#### Directions
Everything from the line with "At what coordinates" to the last line of the listing must be retyped exactly, both ends included, with the pictures dropped.

#### Provided information
== Segment start ==

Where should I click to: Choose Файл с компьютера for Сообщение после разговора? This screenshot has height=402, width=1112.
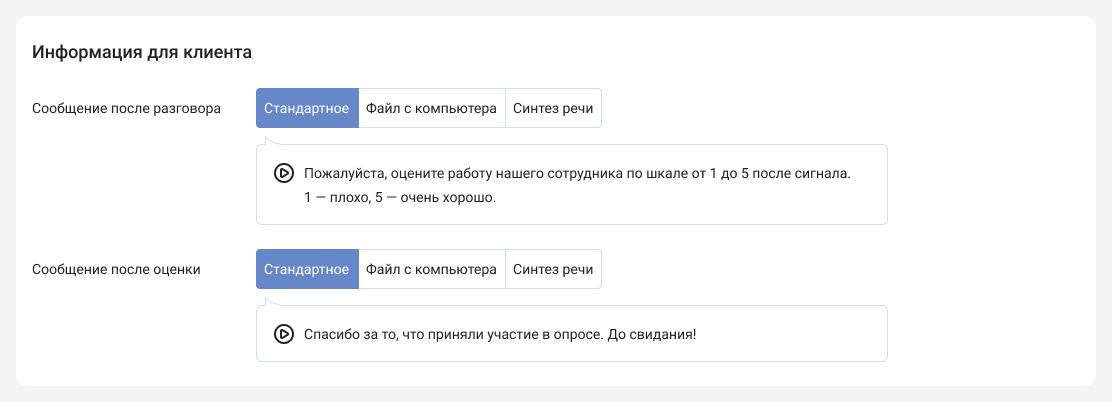click(x=431, y=108)
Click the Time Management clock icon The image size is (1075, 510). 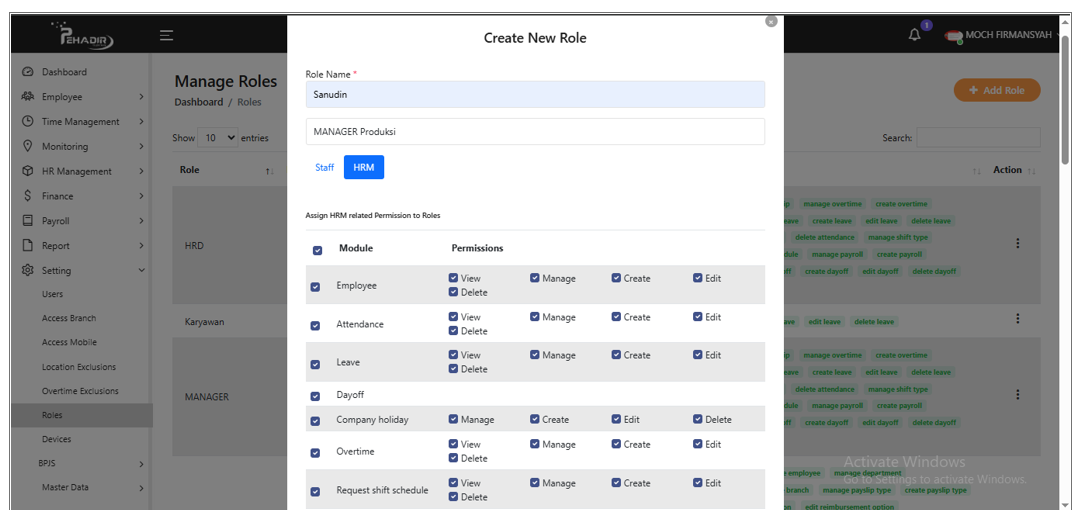(x=28, y=122)
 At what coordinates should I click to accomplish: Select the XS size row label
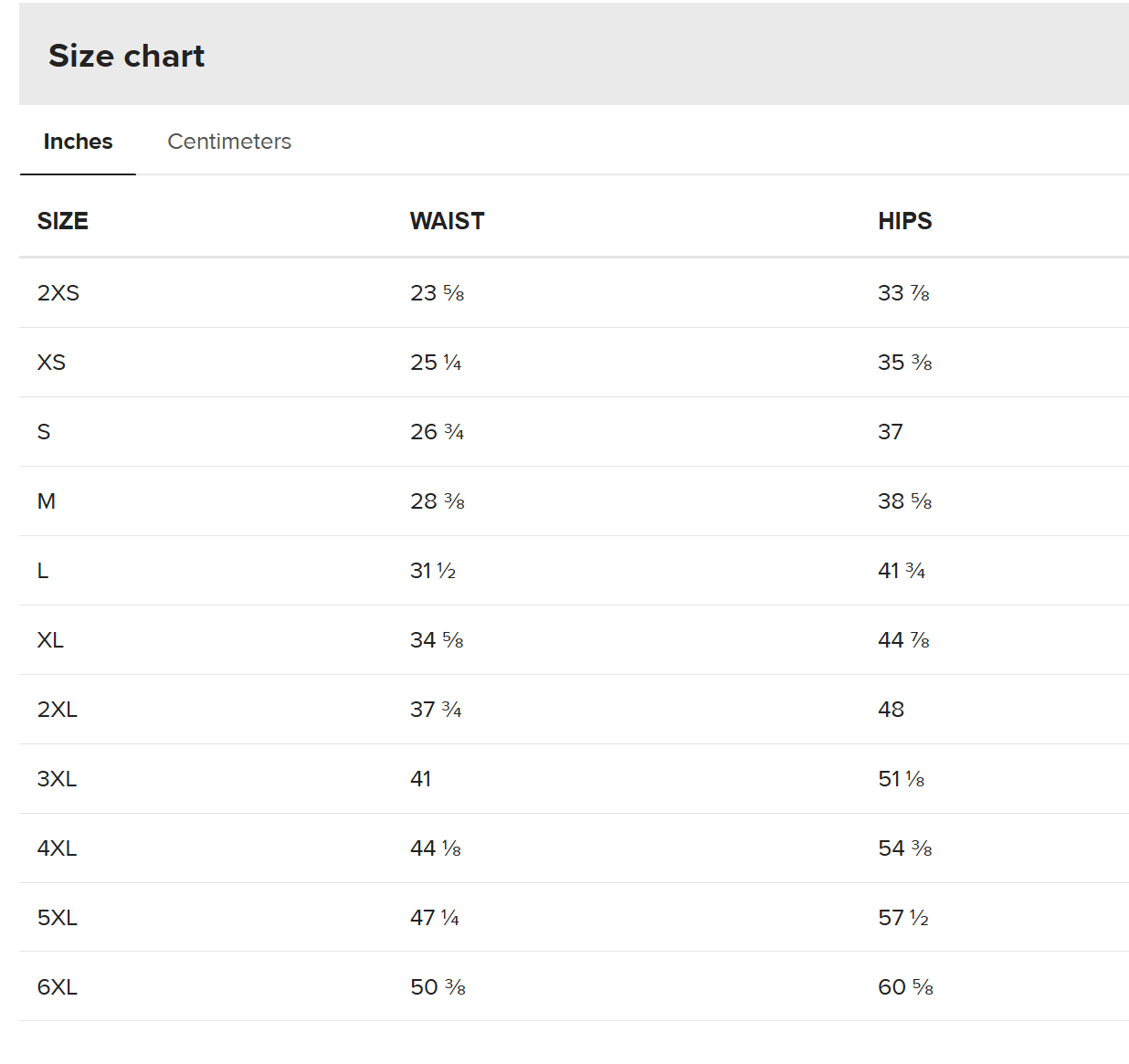point(51,363)
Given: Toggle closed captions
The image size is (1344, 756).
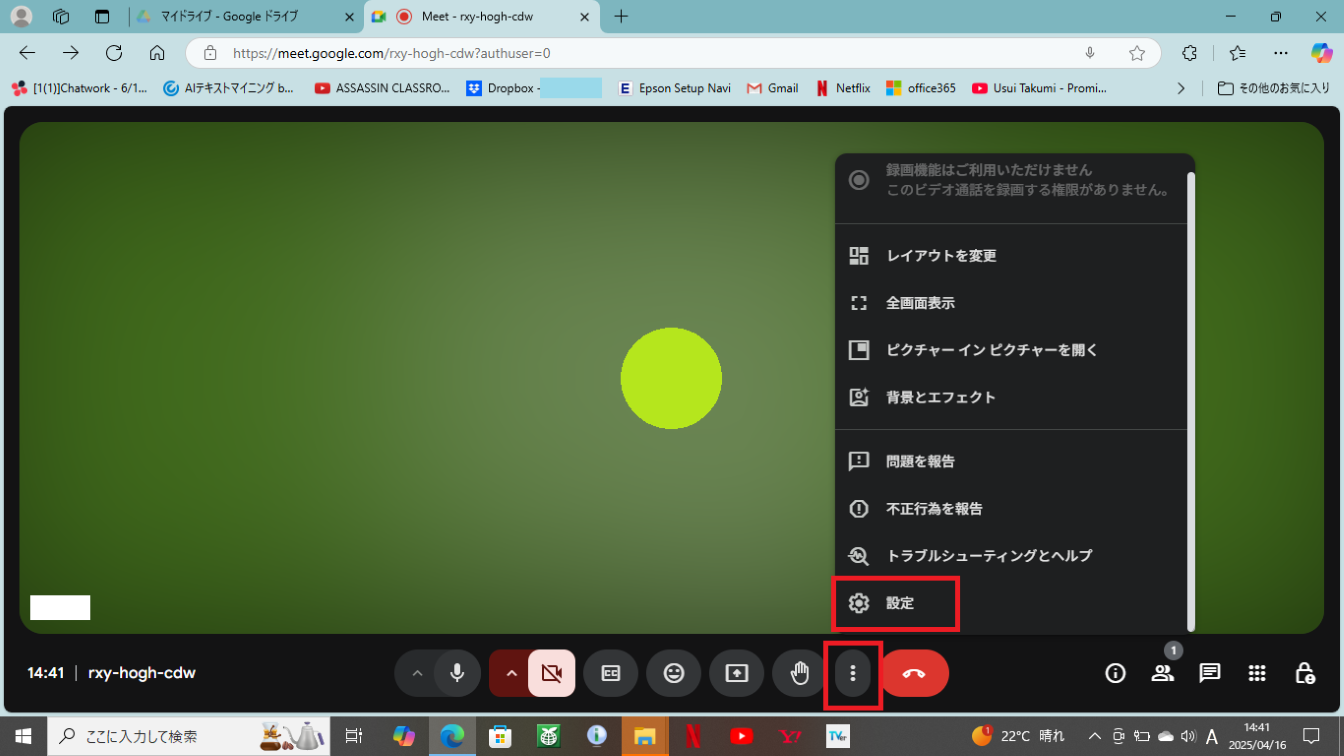Looking at the screenshot, I should click(611, 673).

== Segment end ==

#### Reply
 At what coordinates should I click to accomplish: Select the XS size row label
point(51,363)
Given: Toggle closed captions
The image size is (1344, 756).
Looking at the screenshot, I should click(611, 673).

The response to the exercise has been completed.